Kepala Departemen Media dan Kesehatan Masyarakat Busroni mengatakan bahwa Kementerian Keamanan Publik segera berlaku setelah keputusan Menteri pada hari Selasa (4 April, 2020).

Dalam Pasal 13 Peraturan Menteri Kesehatan No. 9 Tahun 2020, tempat kerja akan dihibur.

Baca: Ulang tahun Anna Riana Regina Penkoran Ojegg Pemberi kepada Mas Pall, yang disebut proyek Setayas shaggy

Baca: para pejabat ini Memberikan gaji kepada warga Corona, bupati Corona, bupati Tanah Laut Bisakah itu pulih? — – Rasa santai bekerja di Permenkes dipahami untuk membatasi alur kerja kantor dan digantikan oleh pekerjaan yang bekerja dari rumah atau sekarang disebut pekerjaan rumahan.

Namun, semua kantor tidak akan ditutup sesuai dengan peraturan “Permenkes”.

Perusahaan yang bergerak di bidang pertahanan dan keamanan nasional, ketertiban umum, permintaan makanan, bahan bakar minyak dan gas alam masih diizinkan untuk beroperasi.

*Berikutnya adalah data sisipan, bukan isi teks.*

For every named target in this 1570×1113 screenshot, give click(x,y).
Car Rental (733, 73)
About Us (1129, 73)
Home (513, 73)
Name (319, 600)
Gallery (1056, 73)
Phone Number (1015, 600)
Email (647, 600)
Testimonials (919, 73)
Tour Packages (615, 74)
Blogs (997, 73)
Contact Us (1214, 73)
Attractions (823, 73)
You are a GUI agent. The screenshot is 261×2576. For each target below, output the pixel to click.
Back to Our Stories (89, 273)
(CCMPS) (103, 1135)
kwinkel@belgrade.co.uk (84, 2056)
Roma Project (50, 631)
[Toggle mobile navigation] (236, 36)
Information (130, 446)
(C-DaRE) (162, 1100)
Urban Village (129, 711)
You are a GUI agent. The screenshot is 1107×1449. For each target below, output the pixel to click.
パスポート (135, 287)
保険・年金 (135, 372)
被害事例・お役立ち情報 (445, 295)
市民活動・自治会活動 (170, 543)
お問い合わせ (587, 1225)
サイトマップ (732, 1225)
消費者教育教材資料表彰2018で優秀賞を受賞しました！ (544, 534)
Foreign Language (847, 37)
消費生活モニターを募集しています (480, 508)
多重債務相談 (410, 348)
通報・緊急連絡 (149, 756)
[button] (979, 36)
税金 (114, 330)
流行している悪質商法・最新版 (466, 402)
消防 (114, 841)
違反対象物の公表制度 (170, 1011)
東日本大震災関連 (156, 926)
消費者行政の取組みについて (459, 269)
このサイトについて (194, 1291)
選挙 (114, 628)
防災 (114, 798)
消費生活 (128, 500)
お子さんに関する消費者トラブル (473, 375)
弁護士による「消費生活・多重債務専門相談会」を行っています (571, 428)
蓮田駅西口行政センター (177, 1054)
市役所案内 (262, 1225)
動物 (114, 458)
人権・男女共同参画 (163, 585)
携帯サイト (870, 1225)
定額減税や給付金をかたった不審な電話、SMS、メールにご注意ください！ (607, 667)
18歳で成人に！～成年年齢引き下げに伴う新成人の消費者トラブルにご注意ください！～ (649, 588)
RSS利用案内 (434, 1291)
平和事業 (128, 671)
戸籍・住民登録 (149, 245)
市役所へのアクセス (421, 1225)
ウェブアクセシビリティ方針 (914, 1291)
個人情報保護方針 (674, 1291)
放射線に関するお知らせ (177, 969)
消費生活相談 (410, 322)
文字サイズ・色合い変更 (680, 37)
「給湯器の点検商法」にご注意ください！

Demikian pula, perusahaan yang bergerak di bidang layanan kesehatan, ekonomi, keuangan, komunikasi, industri, impor dan ekspor, logistik dan keperluan lainnya masih dapat digunakan selama PSBB.

Selain itu, dalam lampiran, kantor yang akan terus beroperasi selama implementasi PSBB akan dijelaskan secara rinci.

Berikut ini adalah daftar lengkap kantor yang akan selalu beroperasi: satu.